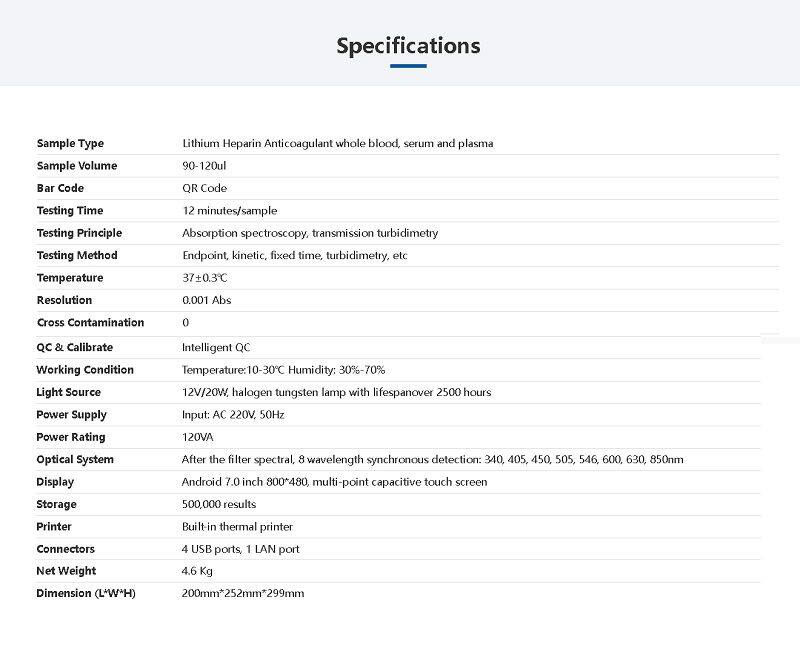Viewport: 800px width, 660px height.
Task: Click the Endpoint, kinetic testing method text
Action: pyautogui.click(x=294, y=256)
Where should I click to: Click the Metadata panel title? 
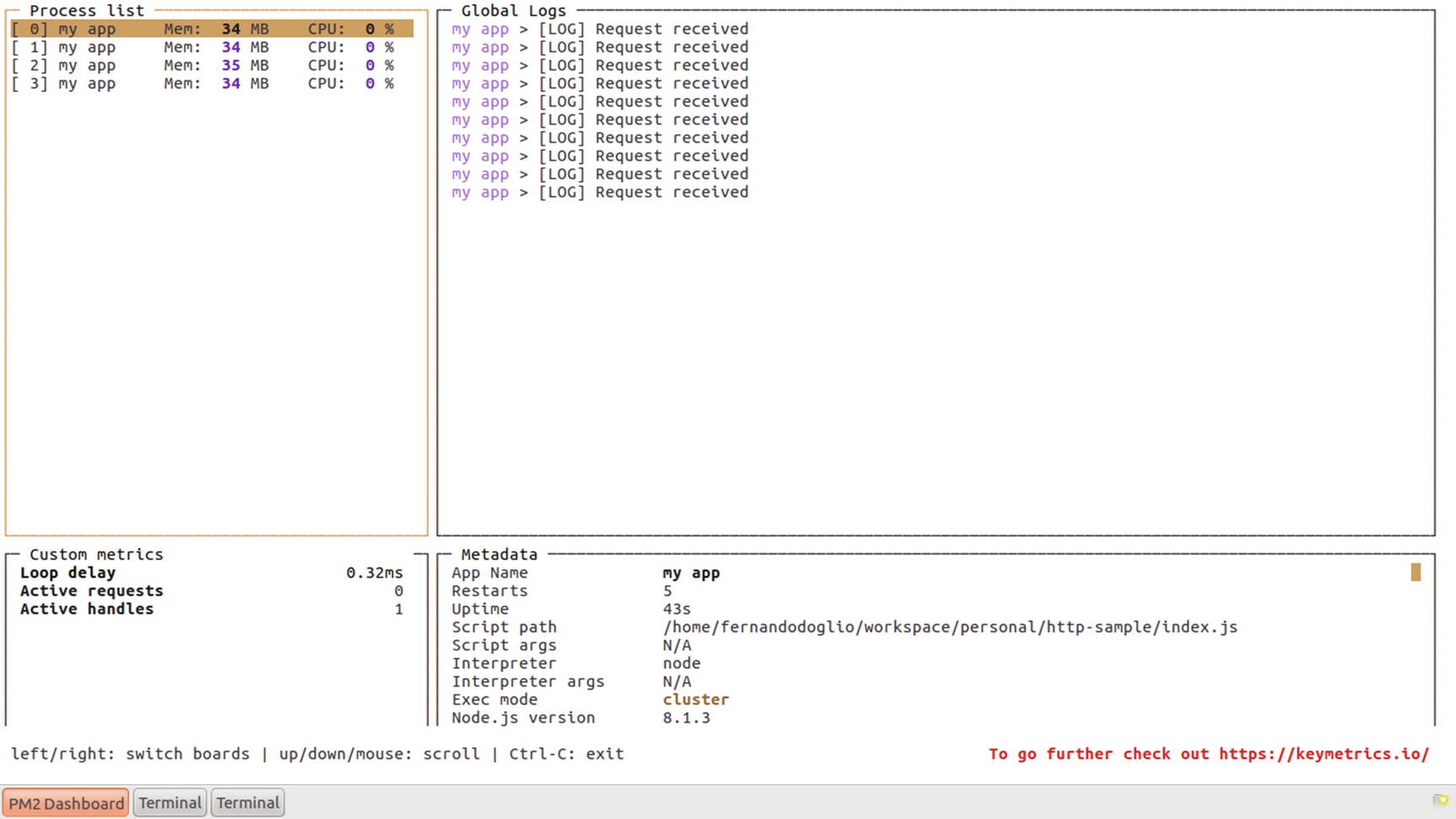point(499,555)
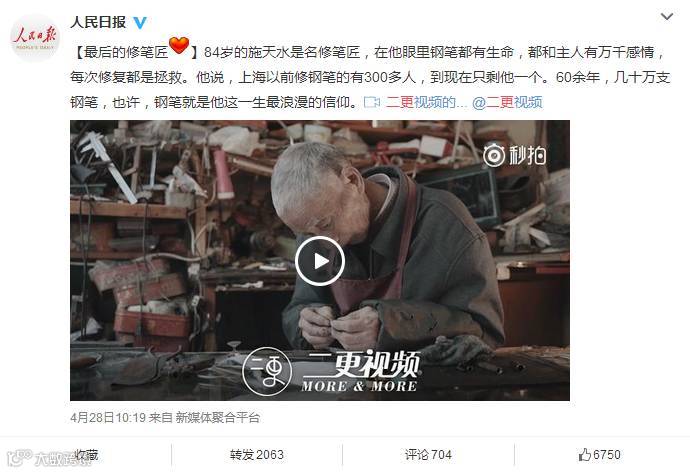690x473 pixels.
Task: Open the 人民日报 account name
Action: pos(98,22)
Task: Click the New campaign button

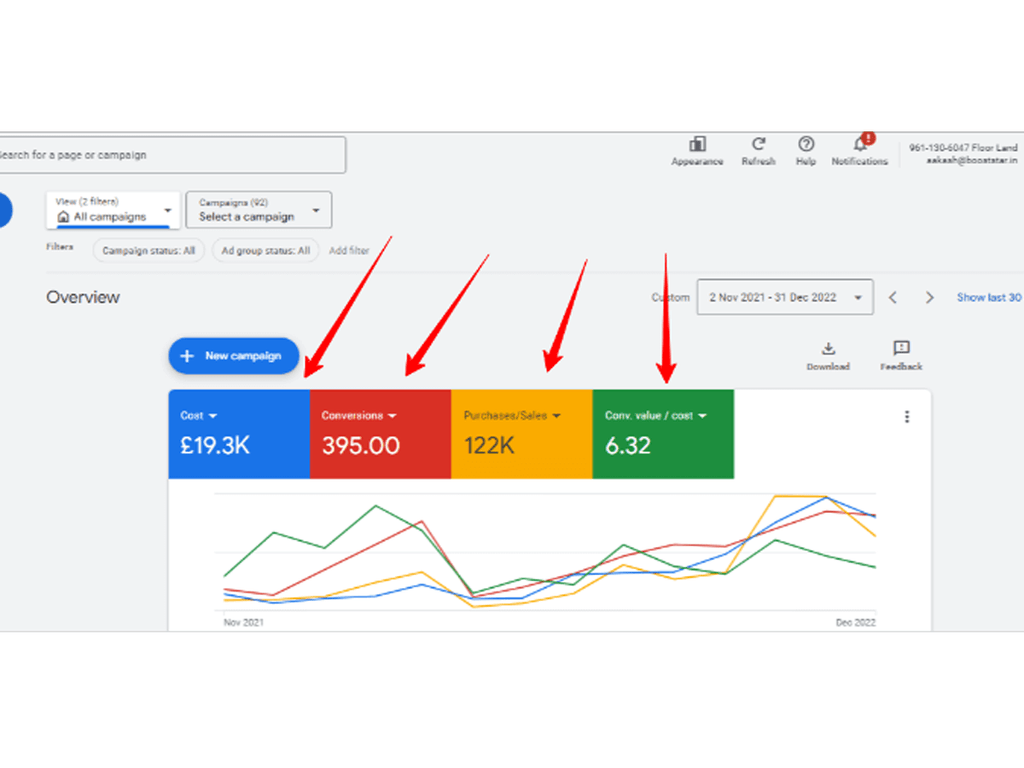Action: pyautogui.click(x=234, y=356)
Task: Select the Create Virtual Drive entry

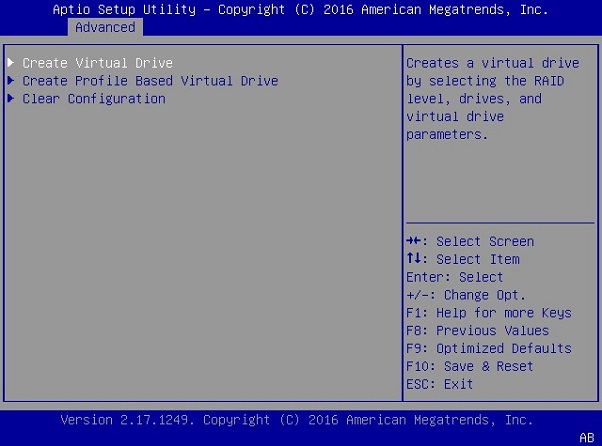Action: [97, 63]
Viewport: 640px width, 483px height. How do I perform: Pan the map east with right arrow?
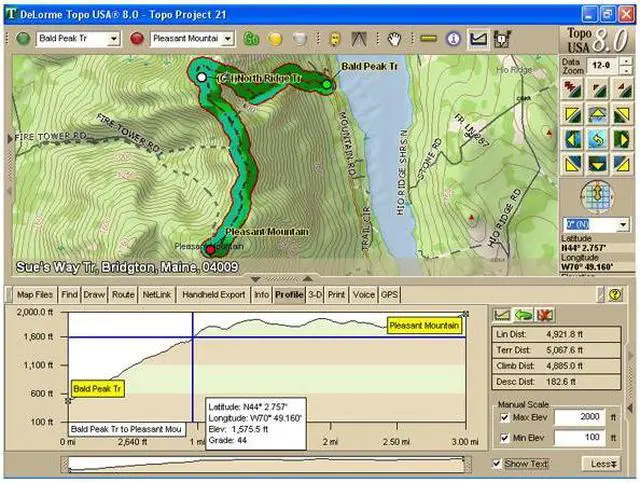(620, 139)
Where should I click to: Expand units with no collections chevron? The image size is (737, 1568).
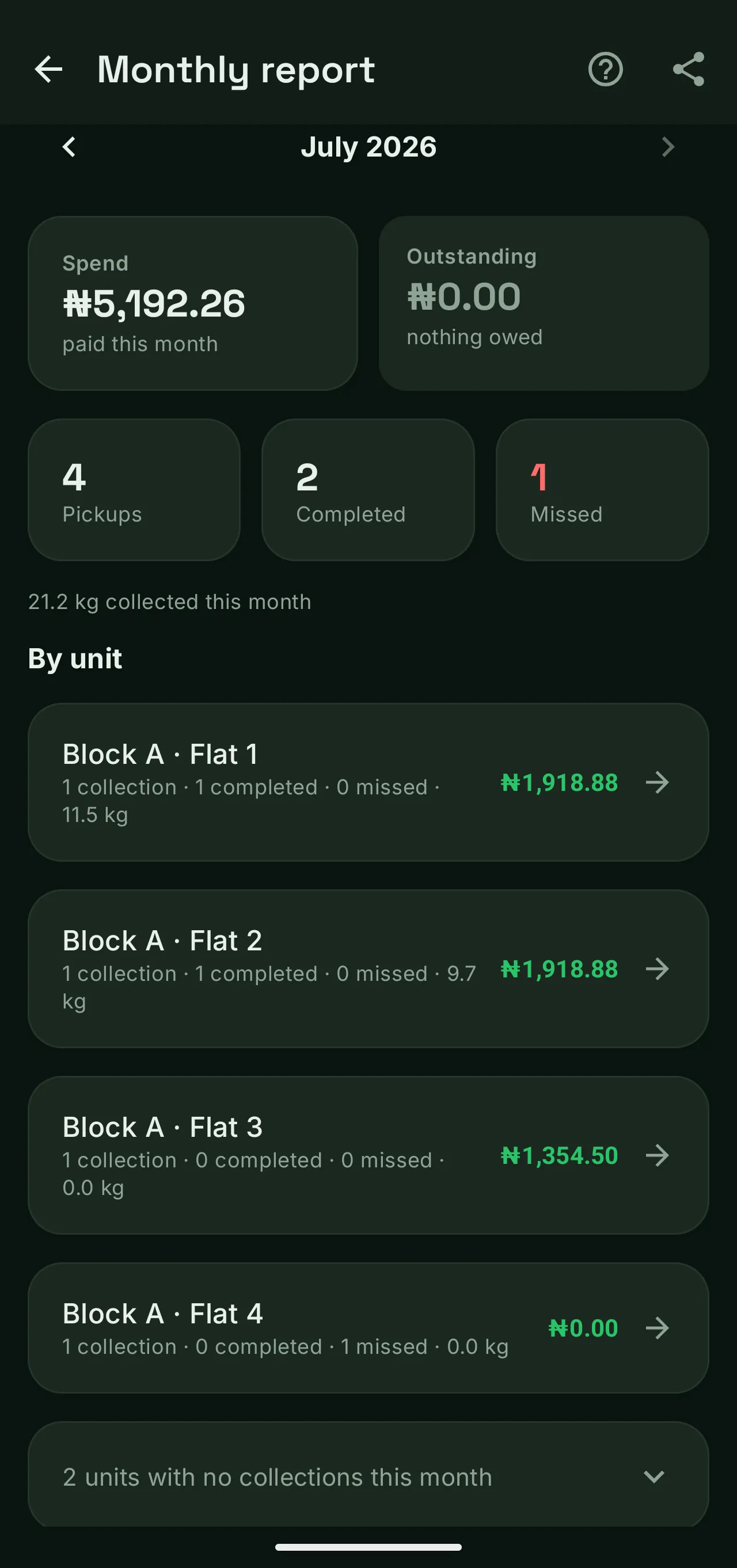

######

Problem description:
With the pictures excluded, restate word for word each line from the one that contains "Viewport: 640px width, 483px" through the last line of the listing above.

Response for this exercise:
Viewport: 640px width, 483px height. How do I perform: Pan the map east with right arrow?
(620, 139)
Where should I click to: Expand units with no collections chevron? The image size is (737, 1568).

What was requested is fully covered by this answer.